Là où la partie sage du monde se dirige vers des démocraties plus ou moins apaisées, plusieurs psychologues et sociologues algériens se sont penchés sur la nature des classes dirigeantes locales, dures et autocratiques, qui refusent le partage ou la décentralisation, névrotiques du contrôle, de l’autorisation et de l’agrément, convaincus d’avoir raison avec comme fondement cet éternel problème des libertés.
La caste dirigeante, ces hauts cadres qui ne sont pas forcément ministres ou walis, est ce qui tourne autour du centre du pouvoir suivant des cercles concentriques, un personnel cruel mais docile, carriériste et versatile, se courbe devant le puissant et méprisant envers le faible. C’est ainsi que dans les années 1970 elle a fermé les yeux sur les emprisonnements, tortures et assassinats d’opposants sans trouver ridicule que dans une voiture de militaire, on posait sa casquette sur la lunette arrière pour montrer son appartenance et ouvrir la porte à certains passe-droits, comme ne pas faire la queue devant les magasins d’Etat. De la même façon, elle a trouvé tout à fait normal un parti unique, des listes uniques de députés et un journal unique, et plus tard, a applaudi aux nationalisations pour applaudir ensuite aux privatisations.
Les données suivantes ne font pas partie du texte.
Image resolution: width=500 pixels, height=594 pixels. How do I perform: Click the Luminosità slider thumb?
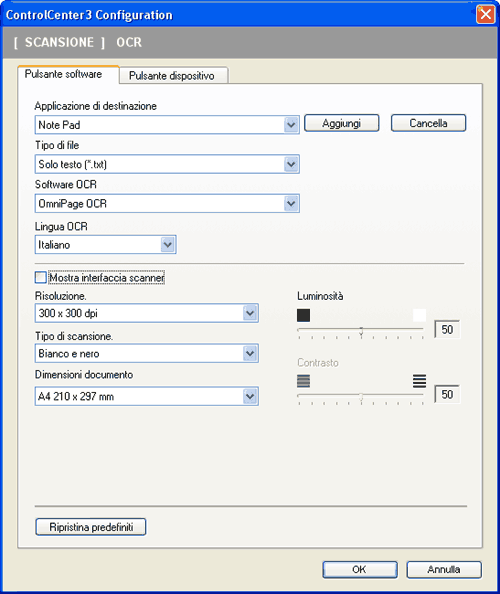(x=361, y=332)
Plus près de nous, ce sont les mêmes cercles dirigeants qui ont fait voter la loi sur les hydrocarbures pour ensuite passer une loi qui dit le contraire et n’ont à aucun moment senti le ridicule quand on promenait un cadre de Président sur les boulevards du pays, qu’on posait un cadre de Président à côté des ministres pour une photo ou une prière à la Grande Mosquée et n’ont même pas senti que le monde entier se moquait de nous quand à la télévision un groupe de soutien offrait un cheval à ce même cadre. Finalement, avec le recul, la seule chose qu’ils ont trouvée anormale est la pénurie d’huile, ce qui a donné lieu à une enquête parlementaire. Tout comme l’homme de pouvoir est détruit par le pouvoir, l’homme servile sera détruit par la servilité.